[Exercise prompt]
Copy the lines below word for word, starting at the line containing "will tap(307, 240)." and ending after the line containing "pyautogui.click(x=768, y=444)".
----- Given data
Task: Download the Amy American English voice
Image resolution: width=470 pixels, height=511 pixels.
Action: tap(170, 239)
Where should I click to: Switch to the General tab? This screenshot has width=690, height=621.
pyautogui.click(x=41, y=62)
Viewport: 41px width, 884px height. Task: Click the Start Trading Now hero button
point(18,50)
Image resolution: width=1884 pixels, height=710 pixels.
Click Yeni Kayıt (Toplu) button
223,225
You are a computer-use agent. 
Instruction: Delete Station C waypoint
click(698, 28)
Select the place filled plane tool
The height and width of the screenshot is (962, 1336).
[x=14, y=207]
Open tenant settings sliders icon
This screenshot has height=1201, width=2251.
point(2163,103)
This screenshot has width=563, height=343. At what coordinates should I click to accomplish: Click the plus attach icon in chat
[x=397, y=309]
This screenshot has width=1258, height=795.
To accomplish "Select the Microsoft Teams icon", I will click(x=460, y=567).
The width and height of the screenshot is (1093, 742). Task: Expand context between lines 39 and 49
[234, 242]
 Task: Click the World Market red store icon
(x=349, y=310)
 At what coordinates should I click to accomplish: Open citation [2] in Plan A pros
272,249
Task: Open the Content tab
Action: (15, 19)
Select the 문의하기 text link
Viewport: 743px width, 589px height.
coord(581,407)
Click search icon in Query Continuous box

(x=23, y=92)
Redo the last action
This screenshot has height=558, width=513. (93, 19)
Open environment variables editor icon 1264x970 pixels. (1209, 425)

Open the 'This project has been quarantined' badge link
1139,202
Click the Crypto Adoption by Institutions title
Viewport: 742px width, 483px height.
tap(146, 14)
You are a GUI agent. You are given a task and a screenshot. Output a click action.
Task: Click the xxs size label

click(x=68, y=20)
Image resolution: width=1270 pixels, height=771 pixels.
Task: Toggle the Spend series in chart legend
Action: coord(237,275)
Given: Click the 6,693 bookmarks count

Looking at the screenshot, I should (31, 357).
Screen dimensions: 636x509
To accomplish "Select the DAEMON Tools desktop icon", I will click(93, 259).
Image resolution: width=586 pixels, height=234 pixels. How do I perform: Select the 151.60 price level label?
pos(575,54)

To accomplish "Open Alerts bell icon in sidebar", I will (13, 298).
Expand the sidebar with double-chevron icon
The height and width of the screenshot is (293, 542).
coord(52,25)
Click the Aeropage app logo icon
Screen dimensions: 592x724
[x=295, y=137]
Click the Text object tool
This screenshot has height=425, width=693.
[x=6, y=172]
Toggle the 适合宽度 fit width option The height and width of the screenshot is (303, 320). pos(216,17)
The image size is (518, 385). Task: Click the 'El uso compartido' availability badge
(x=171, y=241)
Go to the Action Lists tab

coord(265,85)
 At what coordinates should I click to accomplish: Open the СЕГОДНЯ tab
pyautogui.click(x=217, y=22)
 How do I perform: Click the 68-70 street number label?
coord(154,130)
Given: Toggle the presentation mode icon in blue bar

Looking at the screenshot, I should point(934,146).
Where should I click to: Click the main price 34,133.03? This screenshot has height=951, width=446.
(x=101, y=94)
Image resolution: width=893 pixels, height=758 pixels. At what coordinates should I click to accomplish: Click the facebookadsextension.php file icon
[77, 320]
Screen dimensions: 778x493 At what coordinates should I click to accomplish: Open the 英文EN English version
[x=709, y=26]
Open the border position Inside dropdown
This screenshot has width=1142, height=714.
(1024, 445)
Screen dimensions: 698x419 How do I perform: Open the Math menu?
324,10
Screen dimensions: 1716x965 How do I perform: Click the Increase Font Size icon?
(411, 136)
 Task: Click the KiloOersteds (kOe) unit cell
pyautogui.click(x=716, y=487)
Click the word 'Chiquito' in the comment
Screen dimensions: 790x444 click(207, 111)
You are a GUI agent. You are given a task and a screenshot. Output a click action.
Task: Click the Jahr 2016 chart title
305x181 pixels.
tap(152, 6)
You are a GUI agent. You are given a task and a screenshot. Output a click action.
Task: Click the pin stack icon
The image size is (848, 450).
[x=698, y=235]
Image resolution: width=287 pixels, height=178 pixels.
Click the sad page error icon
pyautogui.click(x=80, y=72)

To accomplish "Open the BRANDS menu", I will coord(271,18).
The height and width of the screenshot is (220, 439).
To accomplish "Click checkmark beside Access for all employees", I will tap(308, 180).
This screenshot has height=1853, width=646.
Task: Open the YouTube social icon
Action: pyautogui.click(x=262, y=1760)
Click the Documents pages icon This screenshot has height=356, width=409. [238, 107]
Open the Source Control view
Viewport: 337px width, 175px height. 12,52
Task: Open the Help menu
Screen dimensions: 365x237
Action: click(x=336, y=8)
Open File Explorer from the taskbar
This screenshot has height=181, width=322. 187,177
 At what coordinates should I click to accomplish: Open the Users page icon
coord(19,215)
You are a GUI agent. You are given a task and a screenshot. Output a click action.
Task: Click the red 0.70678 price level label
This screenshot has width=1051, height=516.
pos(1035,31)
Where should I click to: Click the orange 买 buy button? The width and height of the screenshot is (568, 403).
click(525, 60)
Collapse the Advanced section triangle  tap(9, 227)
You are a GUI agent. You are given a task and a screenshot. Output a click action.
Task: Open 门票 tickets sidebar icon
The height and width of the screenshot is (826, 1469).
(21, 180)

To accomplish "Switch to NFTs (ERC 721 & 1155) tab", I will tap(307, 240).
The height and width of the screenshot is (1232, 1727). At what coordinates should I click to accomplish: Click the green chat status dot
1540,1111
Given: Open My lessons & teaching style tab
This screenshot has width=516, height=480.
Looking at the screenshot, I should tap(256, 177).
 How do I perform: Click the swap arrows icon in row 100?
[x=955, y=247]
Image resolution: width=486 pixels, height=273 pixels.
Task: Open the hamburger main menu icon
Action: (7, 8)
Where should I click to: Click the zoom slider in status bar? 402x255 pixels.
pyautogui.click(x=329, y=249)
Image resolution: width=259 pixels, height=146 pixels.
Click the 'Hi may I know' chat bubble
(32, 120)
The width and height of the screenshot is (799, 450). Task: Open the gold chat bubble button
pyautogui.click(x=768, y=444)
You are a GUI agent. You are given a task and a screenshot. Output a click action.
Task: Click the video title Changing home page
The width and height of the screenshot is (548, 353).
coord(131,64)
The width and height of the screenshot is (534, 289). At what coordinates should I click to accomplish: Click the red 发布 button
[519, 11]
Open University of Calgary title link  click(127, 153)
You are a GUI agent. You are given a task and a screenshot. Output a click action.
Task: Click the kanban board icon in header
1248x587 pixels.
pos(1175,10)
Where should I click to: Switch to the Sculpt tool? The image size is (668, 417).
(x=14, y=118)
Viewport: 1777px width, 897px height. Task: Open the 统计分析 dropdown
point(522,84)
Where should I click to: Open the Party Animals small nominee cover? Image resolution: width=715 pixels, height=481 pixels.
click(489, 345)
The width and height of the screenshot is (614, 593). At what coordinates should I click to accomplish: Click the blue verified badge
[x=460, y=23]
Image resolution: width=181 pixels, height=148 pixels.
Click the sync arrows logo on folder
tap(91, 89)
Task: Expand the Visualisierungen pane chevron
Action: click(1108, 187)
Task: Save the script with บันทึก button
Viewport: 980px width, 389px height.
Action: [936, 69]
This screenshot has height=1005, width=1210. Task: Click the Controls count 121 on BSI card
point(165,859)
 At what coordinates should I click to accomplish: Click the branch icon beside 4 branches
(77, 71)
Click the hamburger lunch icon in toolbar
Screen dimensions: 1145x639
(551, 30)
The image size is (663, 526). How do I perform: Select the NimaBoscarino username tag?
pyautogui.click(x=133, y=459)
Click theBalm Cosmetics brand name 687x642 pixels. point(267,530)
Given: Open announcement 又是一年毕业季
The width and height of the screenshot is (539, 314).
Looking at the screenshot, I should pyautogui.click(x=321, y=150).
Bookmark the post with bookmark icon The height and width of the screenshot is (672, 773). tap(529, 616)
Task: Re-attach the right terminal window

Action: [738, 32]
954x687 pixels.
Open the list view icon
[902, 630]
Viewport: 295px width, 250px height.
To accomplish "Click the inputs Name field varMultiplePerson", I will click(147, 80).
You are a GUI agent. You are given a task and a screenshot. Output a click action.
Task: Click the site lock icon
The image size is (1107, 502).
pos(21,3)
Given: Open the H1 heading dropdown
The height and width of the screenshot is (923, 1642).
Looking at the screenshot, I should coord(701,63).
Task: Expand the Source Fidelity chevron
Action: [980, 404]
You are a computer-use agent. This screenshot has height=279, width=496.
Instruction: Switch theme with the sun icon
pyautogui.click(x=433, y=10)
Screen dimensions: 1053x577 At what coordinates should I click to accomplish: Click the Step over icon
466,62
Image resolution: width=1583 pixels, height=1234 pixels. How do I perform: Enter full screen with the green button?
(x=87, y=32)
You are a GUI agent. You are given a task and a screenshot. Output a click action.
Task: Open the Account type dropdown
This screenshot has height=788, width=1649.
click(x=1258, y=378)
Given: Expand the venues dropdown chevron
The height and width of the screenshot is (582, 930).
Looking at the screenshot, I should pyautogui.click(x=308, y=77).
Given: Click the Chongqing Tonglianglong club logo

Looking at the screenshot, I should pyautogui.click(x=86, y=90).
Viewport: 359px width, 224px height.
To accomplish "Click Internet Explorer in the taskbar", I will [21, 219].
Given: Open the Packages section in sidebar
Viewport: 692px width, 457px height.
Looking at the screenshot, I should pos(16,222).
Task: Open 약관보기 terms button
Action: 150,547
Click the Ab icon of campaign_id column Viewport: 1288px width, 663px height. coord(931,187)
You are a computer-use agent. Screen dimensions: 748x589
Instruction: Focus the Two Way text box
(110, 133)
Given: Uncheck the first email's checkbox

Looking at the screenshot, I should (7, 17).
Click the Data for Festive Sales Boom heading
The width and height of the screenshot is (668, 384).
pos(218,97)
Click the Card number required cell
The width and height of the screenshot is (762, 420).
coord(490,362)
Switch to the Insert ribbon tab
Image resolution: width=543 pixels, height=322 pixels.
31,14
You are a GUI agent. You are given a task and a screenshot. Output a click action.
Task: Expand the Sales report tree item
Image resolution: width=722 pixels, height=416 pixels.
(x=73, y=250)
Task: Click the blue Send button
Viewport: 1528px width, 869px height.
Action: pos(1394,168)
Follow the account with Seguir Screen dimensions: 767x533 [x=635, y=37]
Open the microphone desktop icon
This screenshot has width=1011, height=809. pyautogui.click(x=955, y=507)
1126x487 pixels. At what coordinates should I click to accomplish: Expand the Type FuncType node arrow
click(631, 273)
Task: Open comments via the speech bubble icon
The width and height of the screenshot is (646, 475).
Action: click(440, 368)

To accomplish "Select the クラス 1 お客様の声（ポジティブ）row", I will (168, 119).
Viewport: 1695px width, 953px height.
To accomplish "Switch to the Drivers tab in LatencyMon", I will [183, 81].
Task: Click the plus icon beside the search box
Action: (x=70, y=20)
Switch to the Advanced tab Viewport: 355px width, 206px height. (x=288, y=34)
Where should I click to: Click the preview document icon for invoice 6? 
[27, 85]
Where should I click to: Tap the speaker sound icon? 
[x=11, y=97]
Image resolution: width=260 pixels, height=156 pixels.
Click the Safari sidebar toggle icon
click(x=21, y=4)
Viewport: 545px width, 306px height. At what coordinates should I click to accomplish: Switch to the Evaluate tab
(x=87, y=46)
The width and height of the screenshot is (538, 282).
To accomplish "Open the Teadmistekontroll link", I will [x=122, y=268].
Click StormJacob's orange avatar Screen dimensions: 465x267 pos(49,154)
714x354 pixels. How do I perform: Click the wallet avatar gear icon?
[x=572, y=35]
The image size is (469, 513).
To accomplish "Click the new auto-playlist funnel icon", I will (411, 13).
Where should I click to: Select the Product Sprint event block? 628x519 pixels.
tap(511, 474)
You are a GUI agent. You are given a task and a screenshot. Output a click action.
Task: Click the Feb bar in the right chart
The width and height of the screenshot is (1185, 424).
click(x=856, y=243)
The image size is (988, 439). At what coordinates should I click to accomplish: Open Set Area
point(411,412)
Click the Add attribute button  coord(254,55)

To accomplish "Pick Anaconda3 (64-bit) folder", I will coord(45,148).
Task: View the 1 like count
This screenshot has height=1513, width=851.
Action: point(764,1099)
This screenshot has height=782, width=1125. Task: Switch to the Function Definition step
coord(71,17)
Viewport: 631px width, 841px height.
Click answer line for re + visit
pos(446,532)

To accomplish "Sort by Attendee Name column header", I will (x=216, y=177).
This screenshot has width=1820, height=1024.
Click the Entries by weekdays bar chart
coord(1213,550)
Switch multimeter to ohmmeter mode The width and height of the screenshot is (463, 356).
----------
[Full solution]
To accomplish "Switch to NFTs (ERC 721 & 1155) tab", I will tap(307, 240).
The height and width of the screenshot is (1232, 1727). At what coordinates should I click to accomplish: Click the green chat status dot
1540,1111
Given: Open My lessons & teaching style tab
This screenshot has width=516, height=480.
Looking at the screenshot, I should tap(256, 177).
 How do I perform: Click the swap arrows icon in row 100?
[x=955, y=247]
Image resolution: width=486 pixels, height=273 pixels.
Task: Open the hamburger main menu icon
Action: (7, 8)
Where should I click to: Click the zoom slider in status bar? 402x255 pixels.
pyautogui.click(x=329, y=249)
Image resolution: width=259 pixels, height=146 pixels.
Click the 'Hi may I know' chat bubble
(32, 120)
The width and height of the screenshot is (799, 450). Task: Open the gold chat bubble button
pyautogui.click(x=768, y=444)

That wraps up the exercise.